À quoi bon, ce Marché, ces prix, ces livres…
Oui, à quoi bon, ce Marché, ces prix, ces livres, ces petits jeux de rôle !
Mais dans cet océan de médiocrité tout à fait réelle, n’y-a-t-il pas des choses importantes et notre rôle à nous, acteurs à divers titres de ce microcosme, ne serait-il pas de savoir voir ces choses-là, de leur donner un peu de visibilité.

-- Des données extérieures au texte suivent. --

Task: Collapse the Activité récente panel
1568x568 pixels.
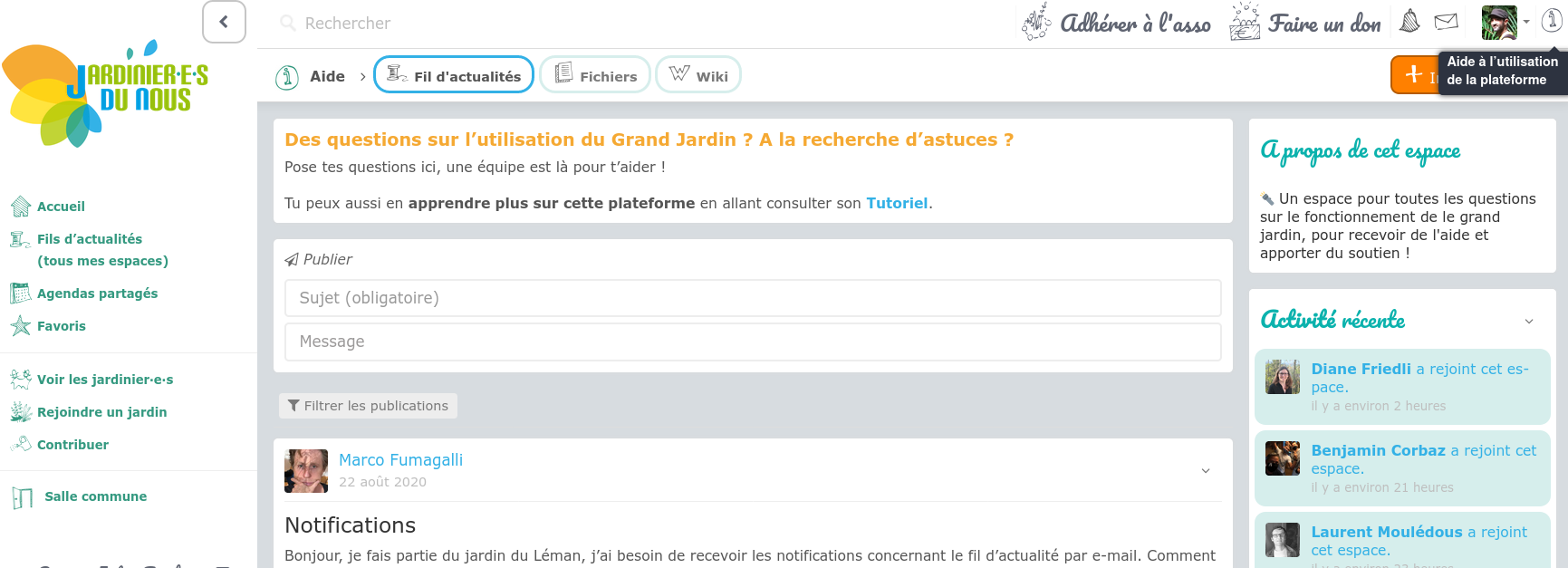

Et quand j’ouvre toutes ces enveloppes de livres (mes pauvres mains, souvent douloureuses, trinquent), j’éprouve parfois une grande lassitude. Et puis ensuite, je me dis que même si les livres ne sont pas tous bons, loin de là, il peut être bon qu’il y ait ces livres, que ceux-là qui les écrivent, même s’ils n’apportent pas grand-chose au monde (mais rares ceux qui apportent vraiment quelque chose de décisif et dans le même temps, tous, par le seul fait d’être, nous apportons quelque chose au monde), ne sont pas devant un énième match de foot truqué ou en train de s’abreuver de jeux télévisées. Ou enrôlés dans des mouvements extrémistes. Ils ont recours à l’écriture. Il faudrait juste que l’on admette qu’il y a dans le domaine de l’écriture aussi des amateurs, comme il y a des peintres amateurs, des musiciens amateurs. Cette distinction n’est pas assez présente, à mon sens.
Des livres et des amis
Il n’est pas interdit parfois de ne pas aimer les livres des amis ou de ceux qu’on admire. Parce que ce livre-là est moins réussi, ou parce que ce livre-là n’est pas pour nous ; parfois aussi, nous sommes las. Légitime, si légitime, à nos places, parfois, cette lassitude. Mais elle est toujours de courte durée.